**Work request**
Search the entries below for "This screenshot has height=812, width=1482.". Give that line and all the lines after it again, exactly, through the last, without pictures.

Material supplied below:

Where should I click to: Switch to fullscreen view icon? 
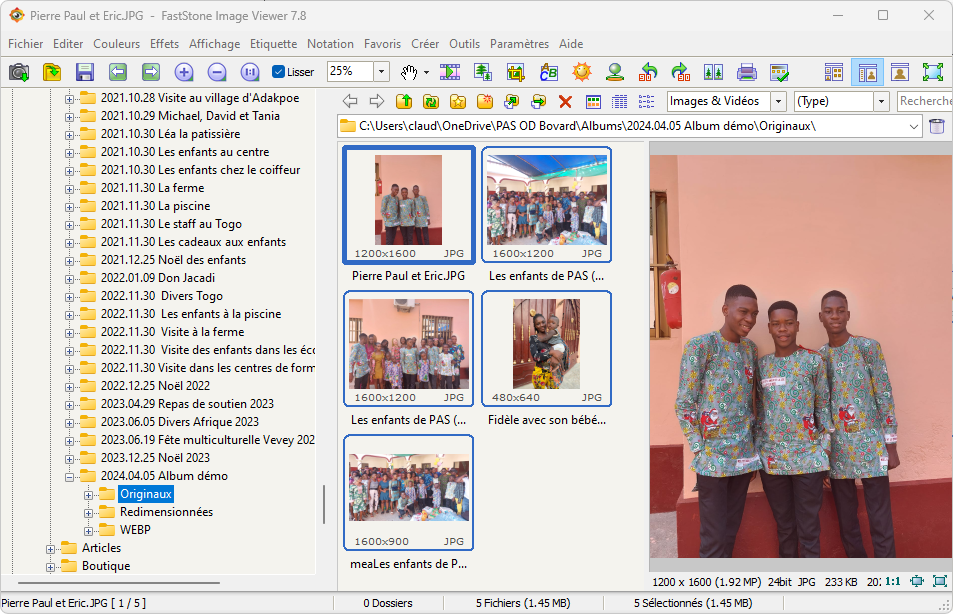(x=932, y=72)
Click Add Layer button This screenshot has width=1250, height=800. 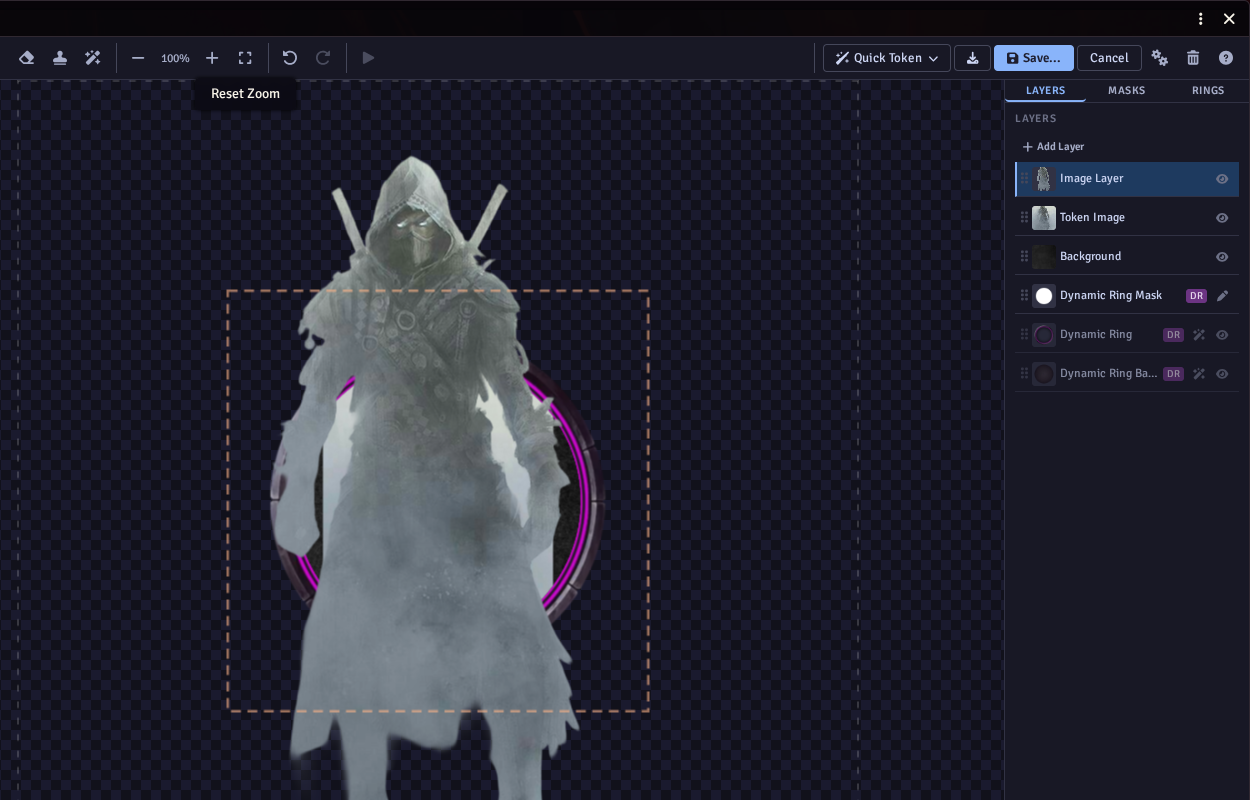(1053, 147)
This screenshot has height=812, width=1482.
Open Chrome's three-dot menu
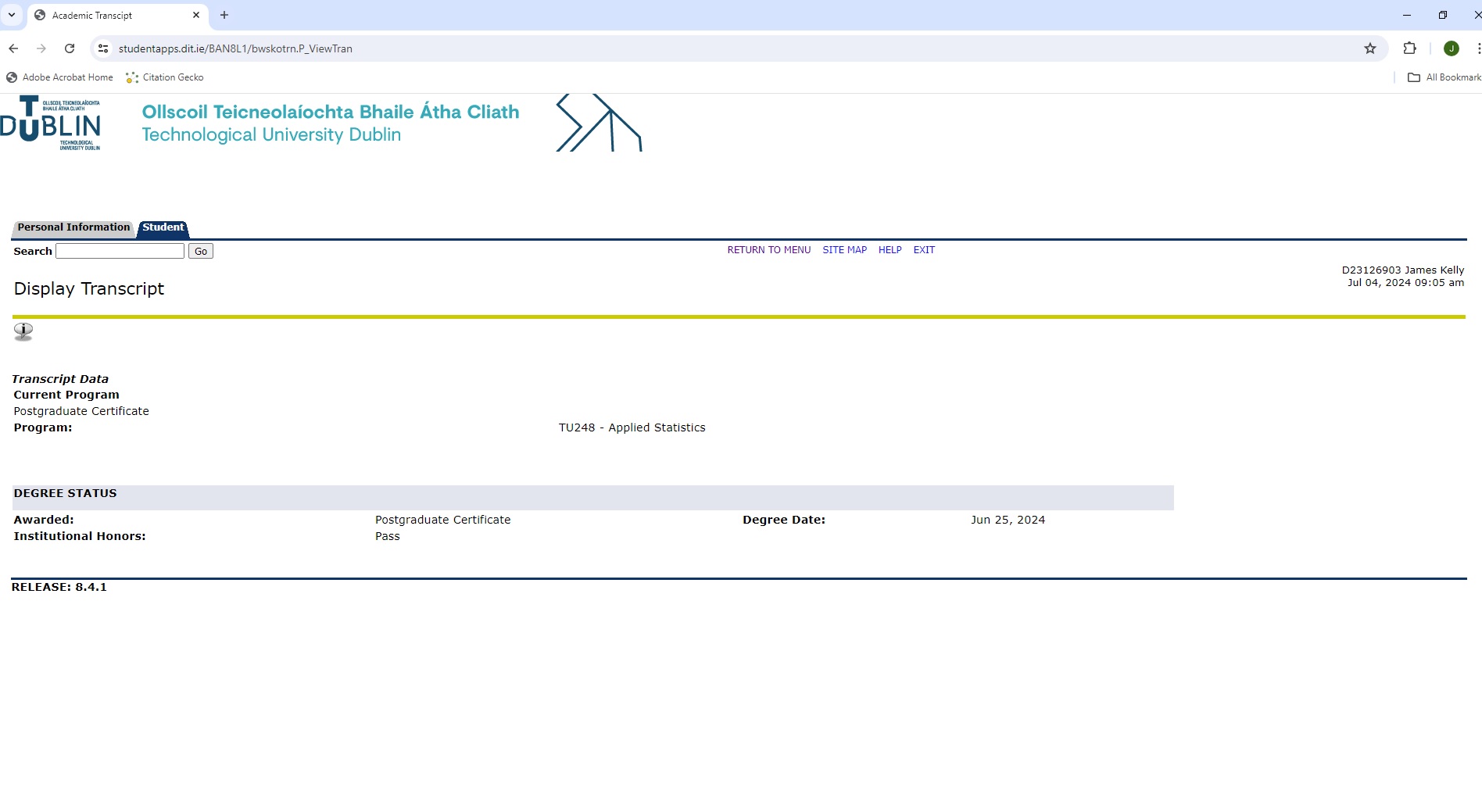coord(1477,48)
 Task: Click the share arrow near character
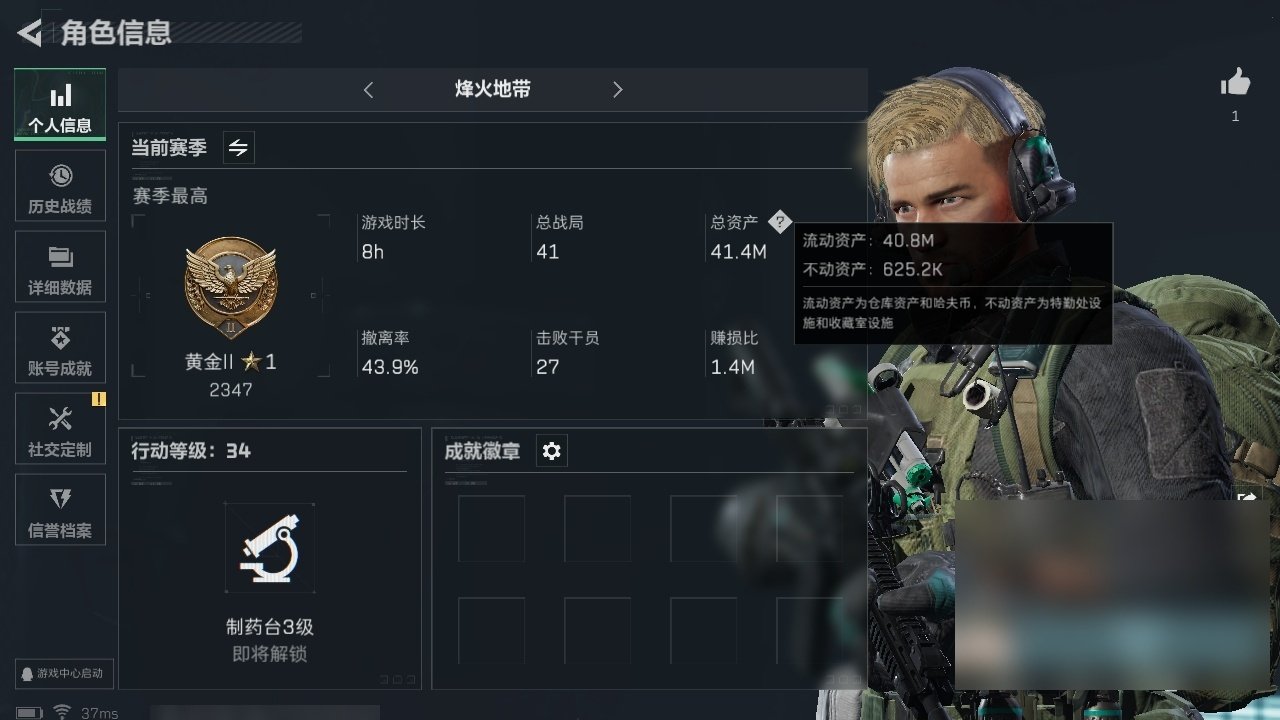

End of Material supplied.

**Exercise output**
This screenshot has height=812, width=1482.
Open Chrome's three-dot menu
coord(1477,48)
 Task: Click the share arrow near character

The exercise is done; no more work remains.